PROMPT 1: In the fish identification thread, why does Grosse Gurke doubt that the top fish is S. sanchezi? Answer in one to three sentences.
PROMPT 2: Return the passage of the fish identification thread starting at "## Ja'eh (Jan" and ending at "that picture though.", copied word for word.

QUOTED PASSAGE:

# Need Second Opinion on a Couple Fish



## JoeDizzleMPLS (Nov 5, 2007)

Ok guys, I finally got a couple good shots of a fish that I've been wondering about, I believe it was sent labeled as a rhom or sanchezi, but it is starting to show barring, so I thought maybe compressus but I would still like another opinion. The second fish isn't labeled, I'm sure I know what it is, but thought I'd post a pic anyways. The collection point is supposedly Peru for both of them. Thanks ahead for the input.


----------



## Ja'eh (Jan 8, 2007)

I think the top one is s. sanchezi but the bottom one I'm not sure about yet.


----------



## Grosse Gurke (Jan 3, 2003)

The top one looks like S. compressus if those pictures are accurate and those are really bars. The scutes dont look prominent enough to be S. sanchezi. Kind of hard to tell with that picture though.

The bottom one looks like S. sanchezi to me...very prominent scutes. Could also be the pic though...so rhom in not out of the question imo.


----------



## JoeDizzleMPLS (Nov 5, 2007)

the barring is what led me to think compressus, there have been a few times that i've seen it where the barring is very prominent and other times they are a bit faded. i think it has the potential to be a very nice fish tho.


----------



## Brace (Apr 19, 2004)

The scutes on both these fish are very visible. The bars on the first fish are visible and the picture does it well.


----------



## JoeDizzleMPLS (Nov 5, 2007)

Brace said:


> The scutes on both these fish are very visible. The bars on the first fish are visible and the picture does it well.


were you still thinkin compressus? you've seen it in person as much if not more than i have, maybe i should take him home, give him a little tlc, and fatten him up a bit


----------



## Brace (Apr 19, 2004)

joedizzlempls said:


> The scutes on both these fish are very visible. The bars on the first fish are visible and the picture does it well.


were you still thinkin compressus? you've seen it in person as much if not more than i have, maybe i should take him home, give him a little tlc, and fatten him up a bit
[/quote]

I would if I were you. I think it's a nice fish. I thought about it, I just have no tank space at all.


----------



## JoeDizzleMPLS (Nov 5, 2007)

i'm really thinkin about it, either way i like it, but do you still think it's a compressus?


----------



## Brace (Apr 19, 2004)

joedizzlempls said:


> i'm really thinkin about it, either way i like it, but do you still think it's a compressus?


Yeah, I'm thinkin so.


----------



## hastatus (Jan 16, 2003)

Bottom photo is S. sanchezi. The other photos show a fish in not great condition. Suggest you repost a couple months down the road when they are better fed.


----------



## JoeDizzleMPLS (Nov 5, 2007)

RECORDS:

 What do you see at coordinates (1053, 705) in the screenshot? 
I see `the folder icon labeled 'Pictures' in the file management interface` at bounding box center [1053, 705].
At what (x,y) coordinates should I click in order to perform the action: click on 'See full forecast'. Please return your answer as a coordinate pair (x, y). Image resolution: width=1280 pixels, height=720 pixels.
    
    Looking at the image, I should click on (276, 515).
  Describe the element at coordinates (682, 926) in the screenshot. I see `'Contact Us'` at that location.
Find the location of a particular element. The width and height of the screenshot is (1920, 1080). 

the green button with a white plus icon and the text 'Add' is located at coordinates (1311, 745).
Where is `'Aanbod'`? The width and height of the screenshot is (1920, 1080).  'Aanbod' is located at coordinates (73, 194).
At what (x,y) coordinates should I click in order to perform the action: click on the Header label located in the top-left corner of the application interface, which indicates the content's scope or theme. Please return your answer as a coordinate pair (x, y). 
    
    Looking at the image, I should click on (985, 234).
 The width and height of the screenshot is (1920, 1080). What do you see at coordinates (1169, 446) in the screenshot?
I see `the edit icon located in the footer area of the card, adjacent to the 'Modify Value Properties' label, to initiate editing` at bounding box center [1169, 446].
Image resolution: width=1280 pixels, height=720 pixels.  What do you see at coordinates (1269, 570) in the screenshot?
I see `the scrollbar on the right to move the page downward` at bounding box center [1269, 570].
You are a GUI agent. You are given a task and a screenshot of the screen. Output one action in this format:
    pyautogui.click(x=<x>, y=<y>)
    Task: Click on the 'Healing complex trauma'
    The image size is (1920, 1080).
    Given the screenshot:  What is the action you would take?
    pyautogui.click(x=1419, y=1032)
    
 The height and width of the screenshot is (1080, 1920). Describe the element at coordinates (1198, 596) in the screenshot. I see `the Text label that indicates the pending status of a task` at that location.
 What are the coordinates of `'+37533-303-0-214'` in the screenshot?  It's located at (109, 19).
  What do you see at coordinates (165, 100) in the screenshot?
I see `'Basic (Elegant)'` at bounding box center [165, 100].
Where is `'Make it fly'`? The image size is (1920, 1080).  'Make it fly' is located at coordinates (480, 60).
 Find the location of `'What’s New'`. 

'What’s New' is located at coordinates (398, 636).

TASK RESPONSE 1: Grosse Gurke says the scutes on the top fish don't look prominent enough for S. sanchezi. Together with what appear to be bars, that makes it look like S. compressus, though the picture makes it hard to tell.

TASK RESPONSE 2:
## Ja'eh (Jan 8, 2007)

I think the top one is s. sanchezi but the bottom one I'm not sure about yet.


----------



## Grosse Gurke (Jan 3, 2003)

The top one looks like S. compressus if those pictures are accurate and those are really bars. The scutes dont look prominent enough to be S. sanchezi. Kind of hard to tell with that picture though.